Word and element location data:
________

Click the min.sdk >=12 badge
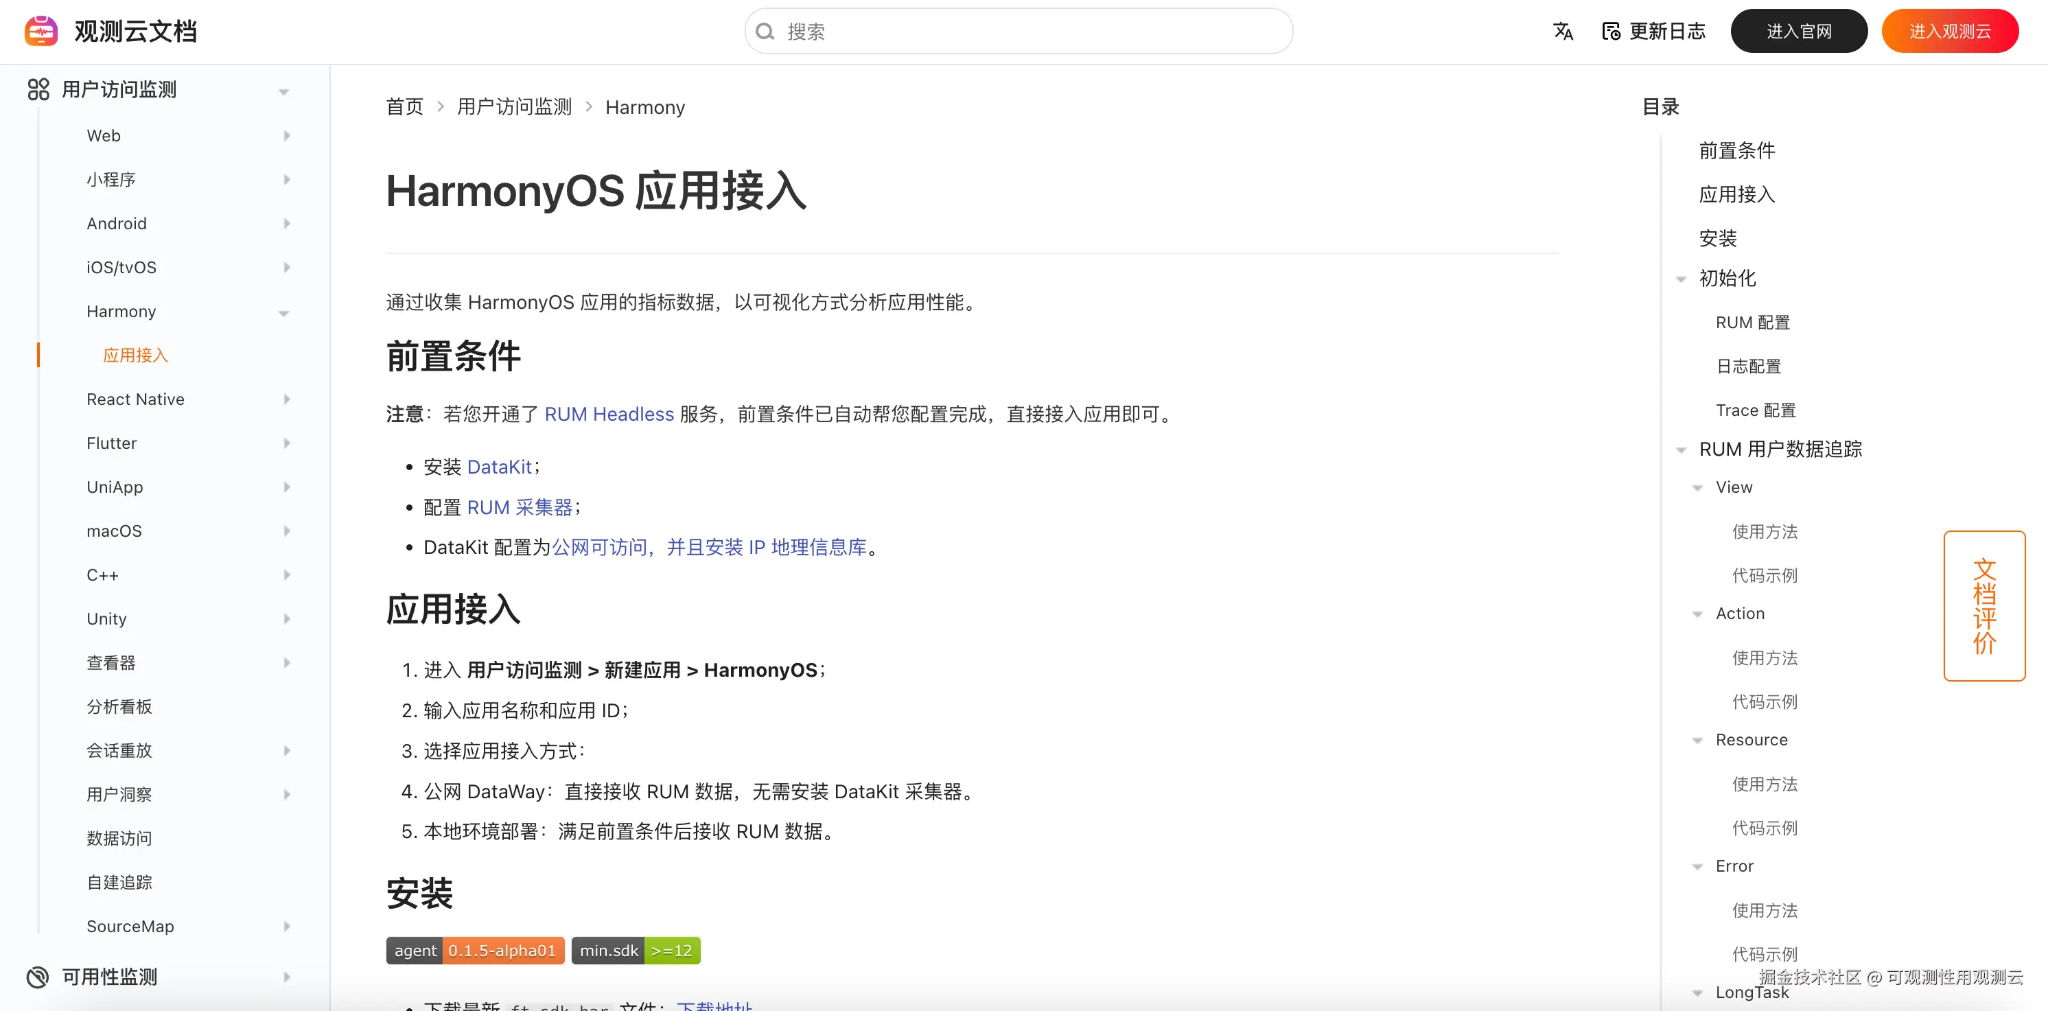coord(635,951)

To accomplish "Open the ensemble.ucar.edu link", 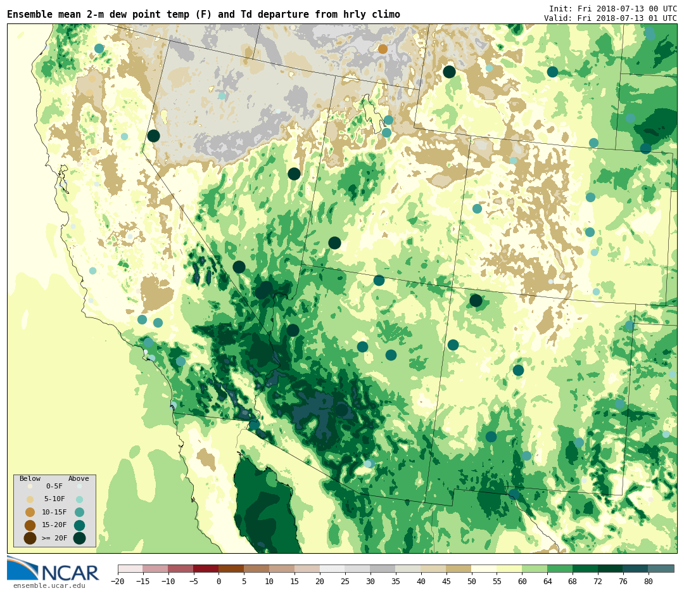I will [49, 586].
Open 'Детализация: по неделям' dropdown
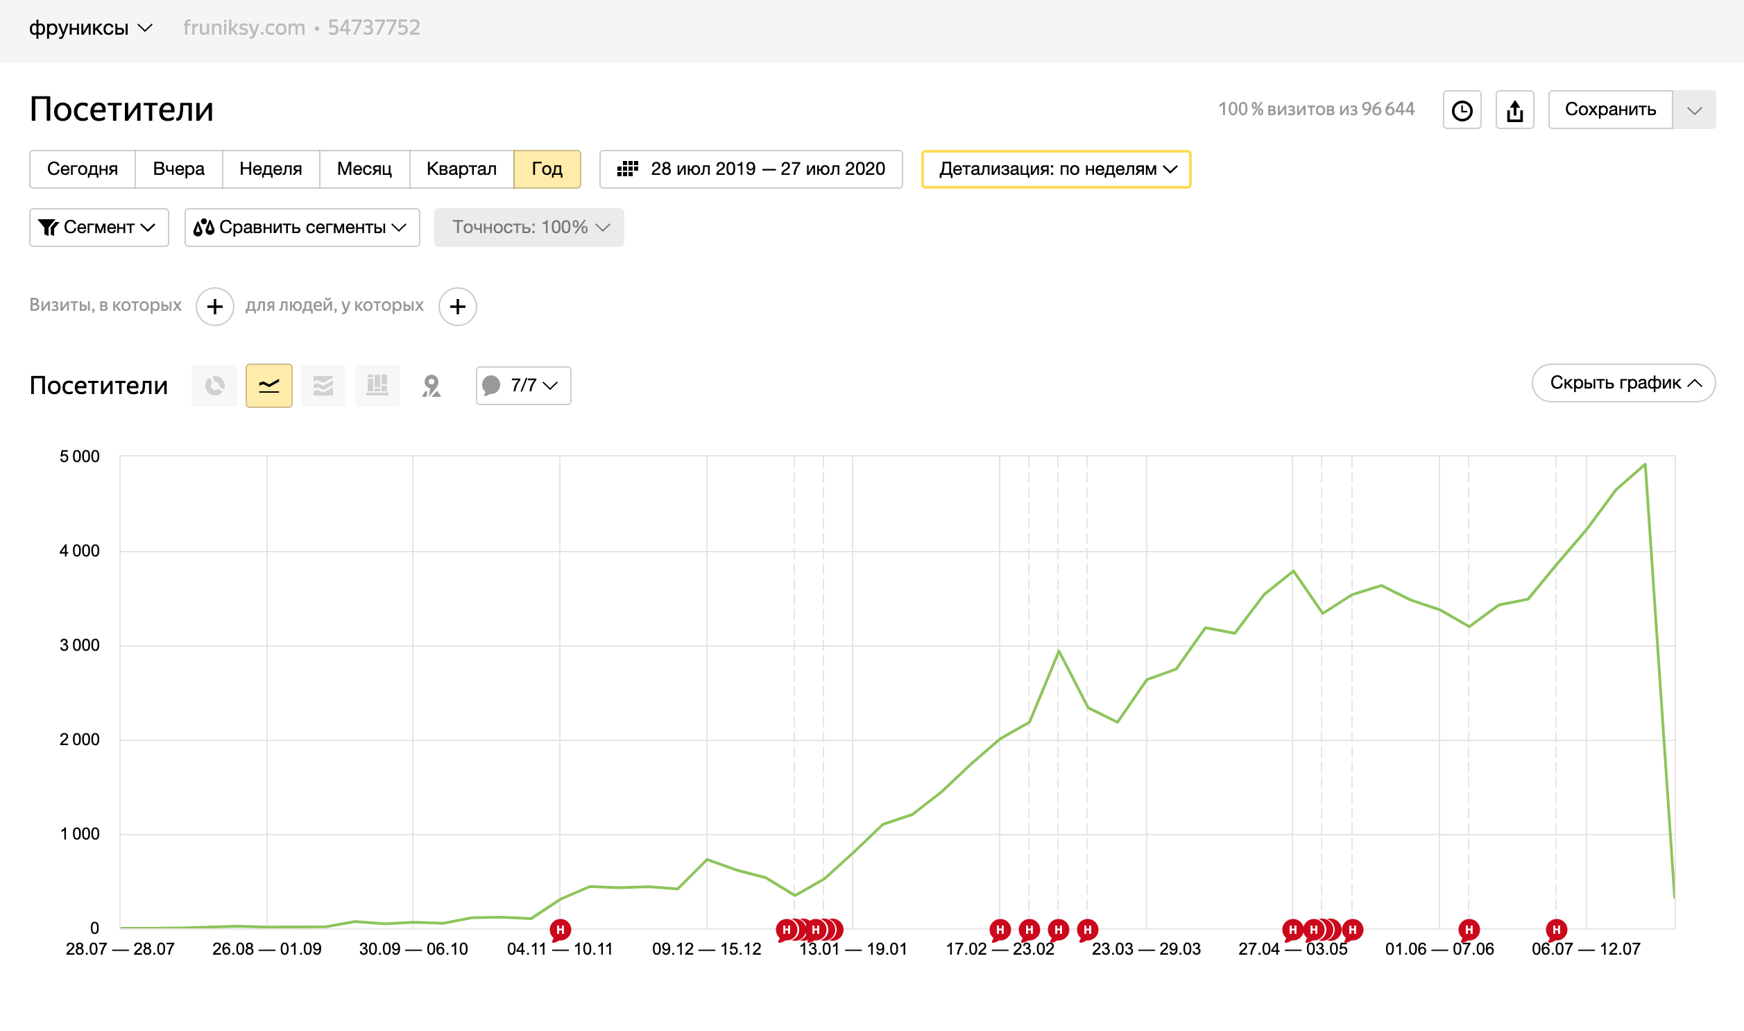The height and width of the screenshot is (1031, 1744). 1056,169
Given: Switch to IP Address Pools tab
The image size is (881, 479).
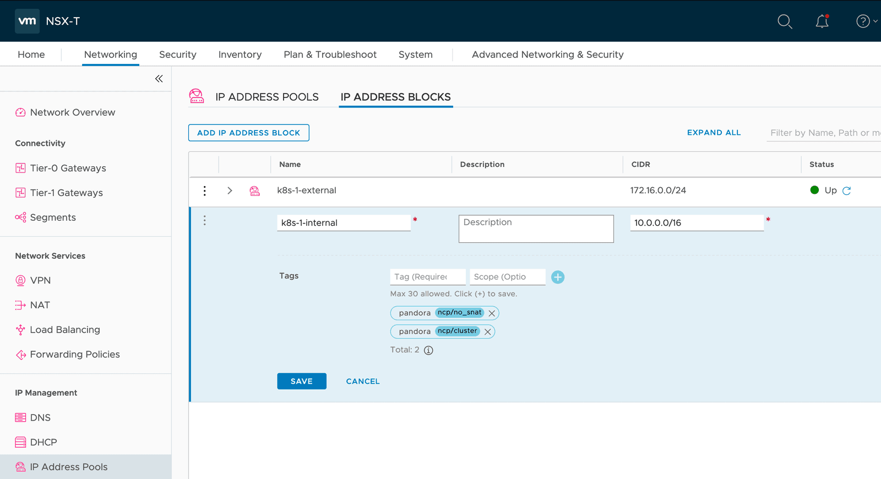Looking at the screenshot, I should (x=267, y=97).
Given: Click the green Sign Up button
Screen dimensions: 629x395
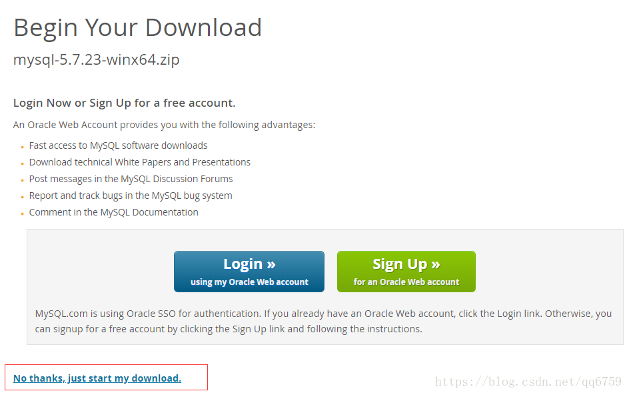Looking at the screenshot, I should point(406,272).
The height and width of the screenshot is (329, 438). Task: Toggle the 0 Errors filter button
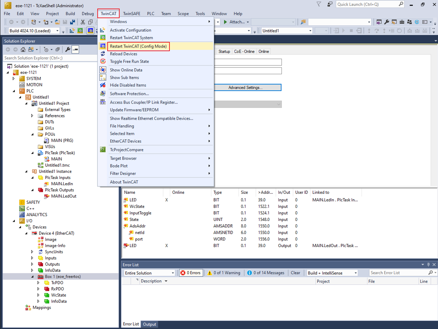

________

CHALLENGE: Quote the data word for word, starting at the line that contains "Given: Switch to IP Address Pools tab" and continuing through the end of the data. Leave the pictures out of your answer.

TASK RESULT:
Given: Switch to IP Address Pools tab
The image size is (881, 479).
Looking at the screenshot, I should (x=267, y=97).
Given: Click the green Sign Up button
Screen dimensions: 629x395
Looking at the screenshot, I should point(406,272).
The height and width of the screenshot is (329, 438). Task: Toggle the 0 Errors filter button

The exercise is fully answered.